В конце Введения («Занавес и вощеная бумага») я рассмотрю два принадлежащих самому Мандельштаму «метаописания» этой игры с близостью и дистанцией, два метафорических воплощения продуктивно неустойчивых границ, что находятся в распоряжении поэта.
Живой и опасный Блок…
Одна из главных целей этого исследования — проследить разнообразные стратегии Мандельштама в прописывании и переписывании своих отношений с символистским наследием, главным образом на пороге и после его «обращения» в акмеизм в 1912 г., а также разыскать видимые следы эфемерной игры Мандельштама с границей, разделяющей ту и другую поэтики. В качестве верхней хронологической границы я в этом исследовании возьму — ориентировочно — период после смерти Блока (1921). Он охватывает наиболее активное преодоление и ассимиляцию символистского наследия Мандельштамом. Русские символисты в это время были по-прежнему активны, хотя в глазах потомков и оказались в тени вновь возникших поэтических движений — акмеизма и футуризма. Более того, не рассеялась еще и не сменилась тенью истории, как это ни парадоксально для России 1910‐х гг., литературная тень происхождения Мандельштама из лона символизма. Внутри этих временны́х рамок я сосредоточусь на тех стратегиях, которые нельзя свести к дихотомии «акмеизм — символизм», но в которых при этом продолжает активно использоваться символистская традиция.
Другой важной целью является (прежде никем не предпринятое) последовательное описание эволюционирующего отношения Мандельштама к Александру Блоку — несомненно, самому мощному поэтическому голосу в символизме и единственному поэту-символисту, наделившему Мандельштама некоторыми явными «творческими страхами» (creative anxieties)[15]. Мандельштам был достаточно прозорлив, чтобы отметить, что конкурирующее поэтическое движение — футуризм — «должно было направить свое острие не против бумажной крепости символизма, а против живого и действительно опасного Блока» (СС, II, 348). Блок грозил масштабом, даже с открыток[16], и его высоко-романтическая поза, которая сохраняла свою трагическую суть, даже будучи подорвана иронией, во многих отношениях была противоположна позиции, которую станет культивировать Мандельштам.
Поэзия Блока творила культ романтической личности.

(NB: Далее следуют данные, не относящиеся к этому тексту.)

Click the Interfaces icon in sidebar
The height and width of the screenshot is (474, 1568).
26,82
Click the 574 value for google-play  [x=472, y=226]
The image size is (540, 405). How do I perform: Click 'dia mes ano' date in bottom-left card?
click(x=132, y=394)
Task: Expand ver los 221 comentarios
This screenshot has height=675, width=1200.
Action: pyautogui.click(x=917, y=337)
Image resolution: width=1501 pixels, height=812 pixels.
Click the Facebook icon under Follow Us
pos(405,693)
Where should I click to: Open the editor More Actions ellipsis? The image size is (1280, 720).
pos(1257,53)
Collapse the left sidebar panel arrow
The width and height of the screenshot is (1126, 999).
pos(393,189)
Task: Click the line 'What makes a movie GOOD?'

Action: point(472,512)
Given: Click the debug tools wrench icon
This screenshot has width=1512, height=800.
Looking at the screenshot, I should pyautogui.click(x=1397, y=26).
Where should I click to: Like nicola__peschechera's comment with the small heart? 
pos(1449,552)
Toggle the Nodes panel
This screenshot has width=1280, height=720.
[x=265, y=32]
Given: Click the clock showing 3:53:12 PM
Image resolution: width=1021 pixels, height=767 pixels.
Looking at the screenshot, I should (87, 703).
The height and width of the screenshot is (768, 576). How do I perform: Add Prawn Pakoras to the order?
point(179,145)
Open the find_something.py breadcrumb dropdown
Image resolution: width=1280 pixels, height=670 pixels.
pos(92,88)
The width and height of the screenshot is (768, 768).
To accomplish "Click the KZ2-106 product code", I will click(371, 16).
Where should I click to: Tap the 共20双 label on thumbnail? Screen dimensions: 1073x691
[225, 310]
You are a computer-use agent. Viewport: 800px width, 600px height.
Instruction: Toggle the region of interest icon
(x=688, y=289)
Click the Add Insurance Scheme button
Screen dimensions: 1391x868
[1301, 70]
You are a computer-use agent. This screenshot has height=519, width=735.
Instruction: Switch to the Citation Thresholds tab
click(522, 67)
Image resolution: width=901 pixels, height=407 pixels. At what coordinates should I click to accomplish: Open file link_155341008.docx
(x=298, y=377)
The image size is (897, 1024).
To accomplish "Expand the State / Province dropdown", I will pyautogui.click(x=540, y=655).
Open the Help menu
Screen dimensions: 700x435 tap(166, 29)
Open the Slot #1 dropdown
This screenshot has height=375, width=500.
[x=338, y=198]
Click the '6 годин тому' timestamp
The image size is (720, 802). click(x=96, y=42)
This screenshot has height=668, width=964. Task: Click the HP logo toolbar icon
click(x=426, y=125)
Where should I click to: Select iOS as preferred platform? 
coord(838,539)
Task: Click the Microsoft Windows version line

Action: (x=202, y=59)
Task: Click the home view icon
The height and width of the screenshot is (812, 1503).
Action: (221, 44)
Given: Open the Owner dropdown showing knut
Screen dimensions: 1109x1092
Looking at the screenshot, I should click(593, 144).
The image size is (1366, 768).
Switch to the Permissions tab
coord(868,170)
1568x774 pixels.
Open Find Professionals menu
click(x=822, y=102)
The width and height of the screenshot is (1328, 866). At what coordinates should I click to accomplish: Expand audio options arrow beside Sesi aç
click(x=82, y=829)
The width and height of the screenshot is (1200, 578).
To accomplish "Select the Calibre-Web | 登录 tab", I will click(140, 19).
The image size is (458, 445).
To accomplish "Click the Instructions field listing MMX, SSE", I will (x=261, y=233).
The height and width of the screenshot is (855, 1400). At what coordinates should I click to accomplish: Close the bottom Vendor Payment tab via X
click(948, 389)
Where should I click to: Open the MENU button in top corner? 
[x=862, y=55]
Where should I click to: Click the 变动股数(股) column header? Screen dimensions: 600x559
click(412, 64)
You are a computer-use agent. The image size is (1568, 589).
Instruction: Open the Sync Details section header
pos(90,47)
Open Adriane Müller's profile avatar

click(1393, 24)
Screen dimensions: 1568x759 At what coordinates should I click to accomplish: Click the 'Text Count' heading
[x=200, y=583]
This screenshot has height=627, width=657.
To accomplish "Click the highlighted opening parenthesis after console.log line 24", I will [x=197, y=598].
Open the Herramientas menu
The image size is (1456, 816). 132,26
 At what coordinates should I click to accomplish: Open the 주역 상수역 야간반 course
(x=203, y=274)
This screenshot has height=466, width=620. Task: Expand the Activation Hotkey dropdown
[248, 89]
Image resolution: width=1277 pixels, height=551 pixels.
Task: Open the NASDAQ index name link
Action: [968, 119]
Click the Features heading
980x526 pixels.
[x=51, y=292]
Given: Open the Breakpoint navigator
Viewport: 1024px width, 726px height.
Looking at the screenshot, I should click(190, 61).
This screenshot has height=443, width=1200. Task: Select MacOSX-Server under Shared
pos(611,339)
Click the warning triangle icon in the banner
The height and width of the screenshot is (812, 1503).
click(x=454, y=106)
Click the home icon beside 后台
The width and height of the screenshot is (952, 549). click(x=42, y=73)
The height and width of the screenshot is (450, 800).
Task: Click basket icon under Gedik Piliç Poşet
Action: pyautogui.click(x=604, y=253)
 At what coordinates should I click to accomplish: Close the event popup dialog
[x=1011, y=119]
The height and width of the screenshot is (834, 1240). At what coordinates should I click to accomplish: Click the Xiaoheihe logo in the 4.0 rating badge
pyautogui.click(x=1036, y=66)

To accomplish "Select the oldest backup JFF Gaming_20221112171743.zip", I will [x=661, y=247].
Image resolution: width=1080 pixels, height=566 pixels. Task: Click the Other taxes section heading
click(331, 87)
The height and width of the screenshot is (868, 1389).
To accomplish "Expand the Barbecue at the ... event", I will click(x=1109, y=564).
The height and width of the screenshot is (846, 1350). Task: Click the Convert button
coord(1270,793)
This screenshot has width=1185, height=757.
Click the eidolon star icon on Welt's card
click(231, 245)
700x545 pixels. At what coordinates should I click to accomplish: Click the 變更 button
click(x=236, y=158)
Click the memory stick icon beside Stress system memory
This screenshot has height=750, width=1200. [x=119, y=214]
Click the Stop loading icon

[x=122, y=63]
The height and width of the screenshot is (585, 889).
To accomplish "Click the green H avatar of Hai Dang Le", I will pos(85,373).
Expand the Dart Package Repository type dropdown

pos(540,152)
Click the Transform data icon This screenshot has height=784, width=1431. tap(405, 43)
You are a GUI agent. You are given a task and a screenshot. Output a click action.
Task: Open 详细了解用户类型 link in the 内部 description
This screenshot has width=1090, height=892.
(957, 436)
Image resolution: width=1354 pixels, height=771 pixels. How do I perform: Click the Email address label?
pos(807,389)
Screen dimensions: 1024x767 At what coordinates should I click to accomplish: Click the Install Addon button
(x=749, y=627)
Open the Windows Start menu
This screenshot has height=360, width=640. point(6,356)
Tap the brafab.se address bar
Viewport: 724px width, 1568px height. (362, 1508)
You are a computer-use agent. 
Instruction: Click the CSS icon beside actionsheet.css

Мандельштам — в рассматриваемый период — заявлял, что память его «враждебна всему личному» (СС, II, 99). В 1921 г., когда умер Блок, Юрий Тынянов напишет:
[Легенда] окружала его [лирического героя Блока] с самого начала, казалось даже, что она предшествовала самой поэзии Блока, что его поэзия только развила и дополнила постулированный образ.
В образ этот персонифицируют все искусство Блока; когда говорят о его поэзии, почти всегда за поэзией невольно подставляют человеческое лицо — и все полюбили лицо, а не искусство[17].
Сравним с этим слова, которые чуткий критик Борис Бухштаб напишет в 1929 г. (т. е. не зная не написанных еще стихов 1930‐х и неопубликованных раннесимволистских стихов Мандельштама): «…портрет при стихах Мандельштама был бы художественной бестактностью»[18].
Кроме того, весьма нерасположенный взгляд Блока на юного поэта, несомненно, должен был сказаться на их личных отношениях. Мандельштам пересекался с Блоком в 1910‐х гг., — как и можно было бы ожидать, на петербургских/петроградских культурных собраниях; но кроме этого он провел какое-то время рядом с Блоком и в более тесных компаниях — благодаря их общему другу Владимиру Пясту. Отношение Блока, не терпевшего притворства в личных связях, не могло быть совсем скрыто, и чувства эти задокументированы в его дневниках. Подборку наиболее непочтительных (и часто имеющих антисемитскую подоплеку) замечаний Блока о молодом поэте составил А. Л. Гришунин
Эмма Смит, профессор Оксфордского университета, представляет Шекспира как провокационного и по-прежнему современного драматурга и объясняет, что делает его произведения актуальными по сей день. Каждая глава в книге посвящена отдельной пьесе и рассматривает ее в особом ключе. Самая почитаемая фигура английской классики предстает в новом, удивительно вдохновляющем свете. На русском языке публикуется впервые.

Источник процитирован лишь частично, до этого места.